I'd like to believe there is still time, time to declare war on mental illness, time for a mental health moonshot, a generational all-out assault on prevention, treatment, and awareness. But how? Our leaders, those in a position to affect real change seem incapable of action, more concerned with power and self-aggrandizement than a unified goal for the greater good. We've become a nation adrift, with no collective purpose, no vision of what a better healthier America looks like, no longer able to unite toward overcoming a common cause. How many more Grayson Murrays will it take?

But there is hope, for in tragedy we pause. An opening appears, a slight window in time to galvanize action and awareness, to make progress in some meaningful ways. But the window remains open only so long, its closing as I type. Once again, we've heard the bell toll. How can we convince each other once again that it tolls for thee? For it does. We've all been adversely affected by the mental health struggles of our sisters and brothers. Before we resume regularly scheduled programming, can we pause just a little longer?

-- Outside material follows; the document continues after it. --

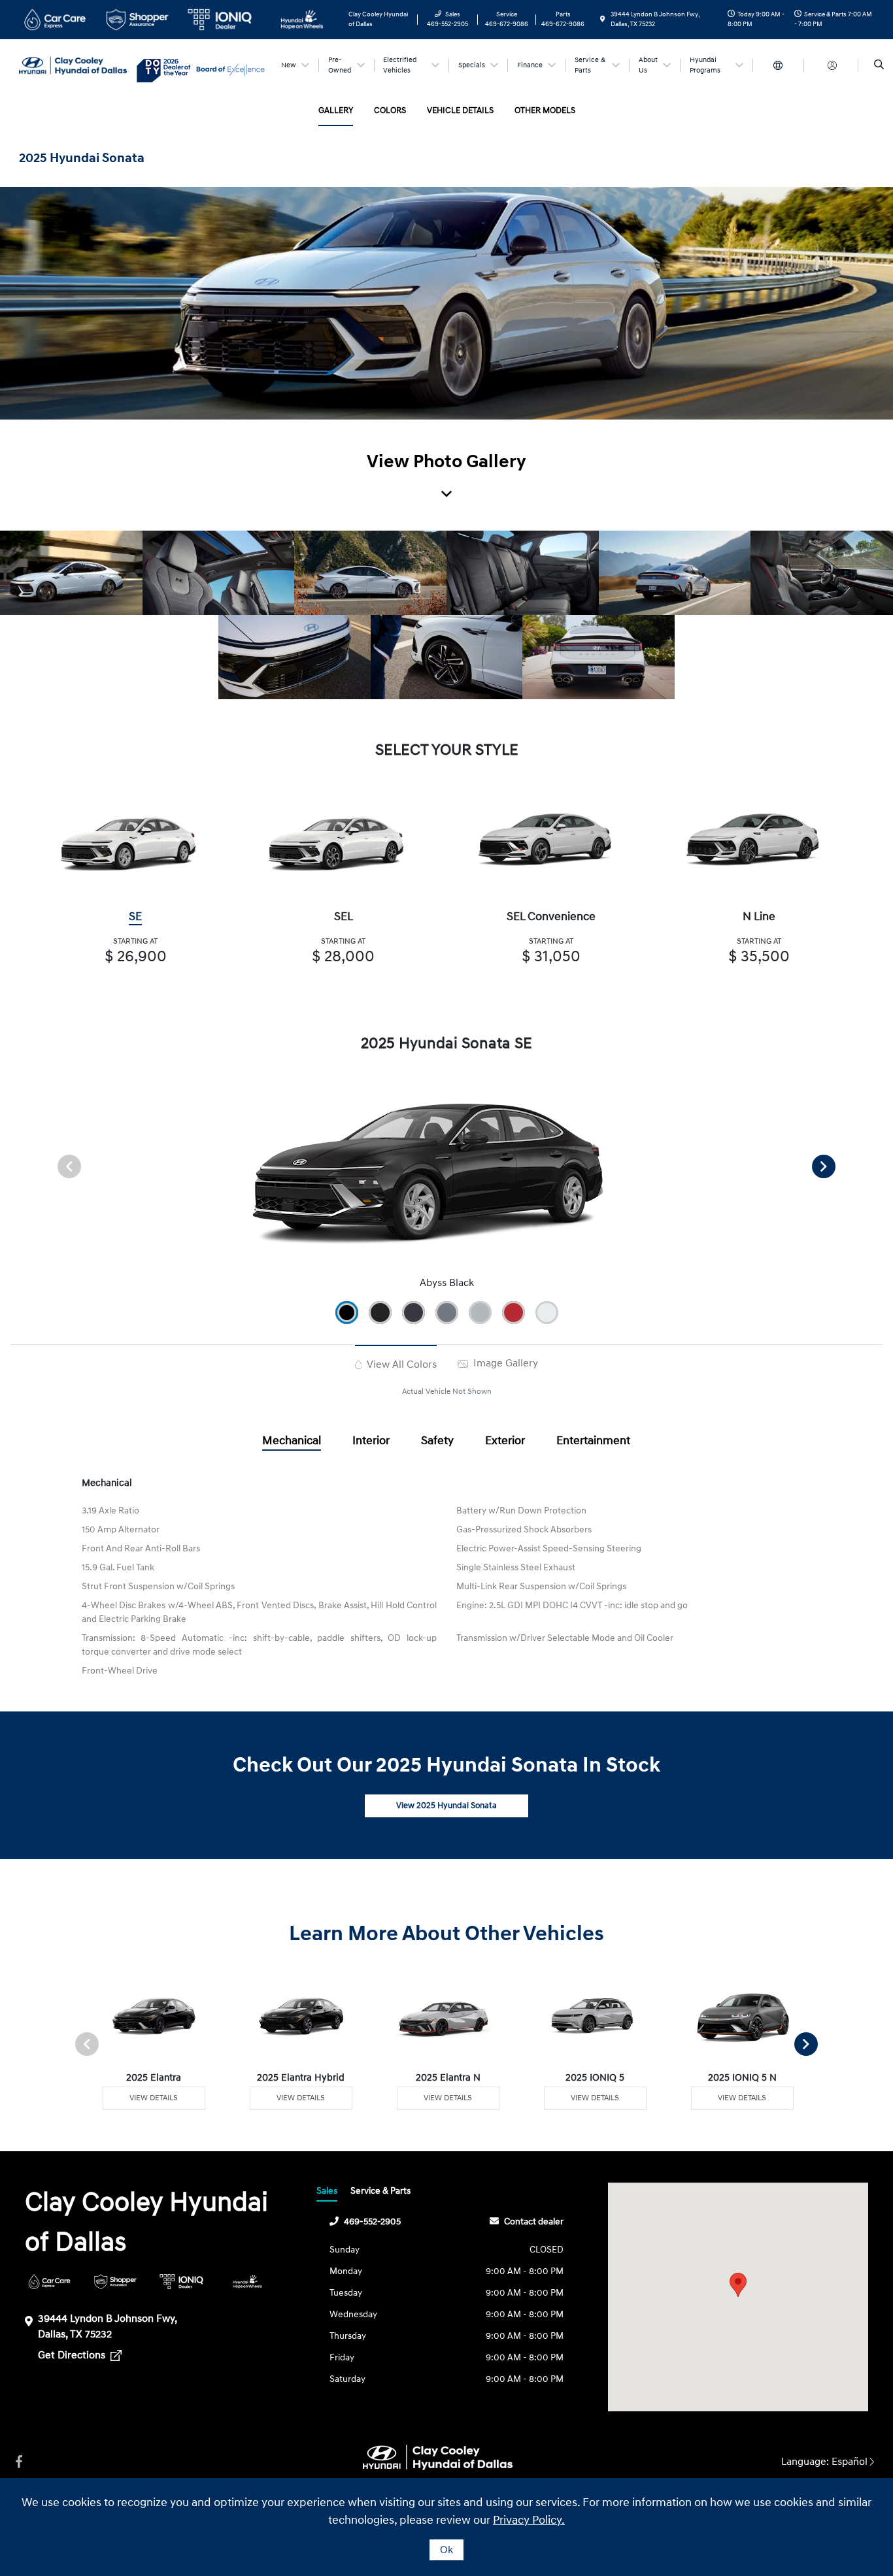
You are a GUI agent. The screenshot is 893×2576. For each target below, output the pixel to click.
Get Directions (73, 2355)
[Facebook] (19, 2462)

There's a 3-digit Suicide Awareness number. Did you know it was 988? I didn't know either and I should. It turns out 82% of Americans are unaware of it also. To me, that is unacceptable. What is needed is a high-profile social media blitz to spread awareness of this life-saving service. I'm calling on my peers in the tennis and entertainment industries to leverage your high-impact contacts to see if we can create a campaign to help bring awareness to this simple yet life-saving service.

Every great journey begins with a first step. We can make this the beginning of something great. We are amid a National Crisis. National, that means all of us, you and me. Let's put our energies and talents together and see what we can do.